§ **PASSAGE FOR REVIEW**:
Content starts

An alternative route clips a few motorways just North of Madrid and is similar regarding distance and time.


----------



## dgjamison

littleredrooster said:


> The Valencia route using the toll road is quick and easy so you shouldn't need a hotel on route.
> Most accomodation is in hostal type places,quite a bit different to France but the bigger ones are usually ok and reasonably priced.
> You may go through some traffic on the motorway past Bilbao,but once you turn South there is normally very little traffic and you are well clear of all towns and cities the rest of the way.
> Keep your tank topped up especially after the Zaragosa area, as there are very few service stations on the new road towards Valencia.
> An alternative route clips a few motorways just North of Madrid and is similar regarding distance and time.


thank you this has been really helpful. We have been looking at ferries and the cheapest is into Cherbourg france, buT I am a bit concerned about the drive down through France. Have you ever gone this route? If so would you recommend it or the more expensive route to Santander?


----------



## Guest

dgjamison said:


> thank you this has been really helpful. We have been looking at ferries and the cheapest is into Cherbourg france, buT I am a bit concerned about the drive down through France. Have you ever gone this route? If so would you recommend it or the more expensive route to Santander?


How much cheaper is it? How much will you spend on gas, tolls, hotels, and parking through France?

Content ends

§ **AVAILABLE DATA**:

Content starts

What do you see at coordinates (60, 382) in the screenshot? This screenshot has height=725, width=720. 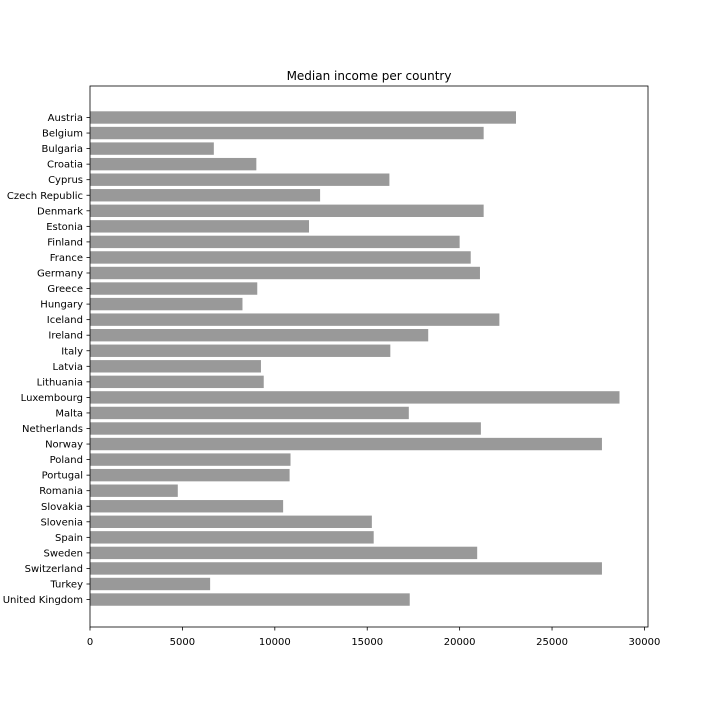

Content ends

§ **ASSIGNMENT**:
Reproduce the section of the driving-route forum thread that starts with the words "## dgjamison" and stops after the words "road towards Valencia.".

§ **SOLUTION FOR THIS TASK**:
## dgjamison

littleredrooster said:


> The Valencia route using the toll road is quick and easy so you shouldn't need a hotel on route.
> Most accomodation is in hostal type places,quite a bit different to France but the bigger ones are usually ok and reasonably priced.
> You may go through some traffic on the motorway past Bilbao,but once you turn South there is normally very little traffic and you are well clear of all towns and cities the rest of the way.
> Keep your tank topped up especially after the Zaragosa area, as there are very few service stations on the new road towards Valencia.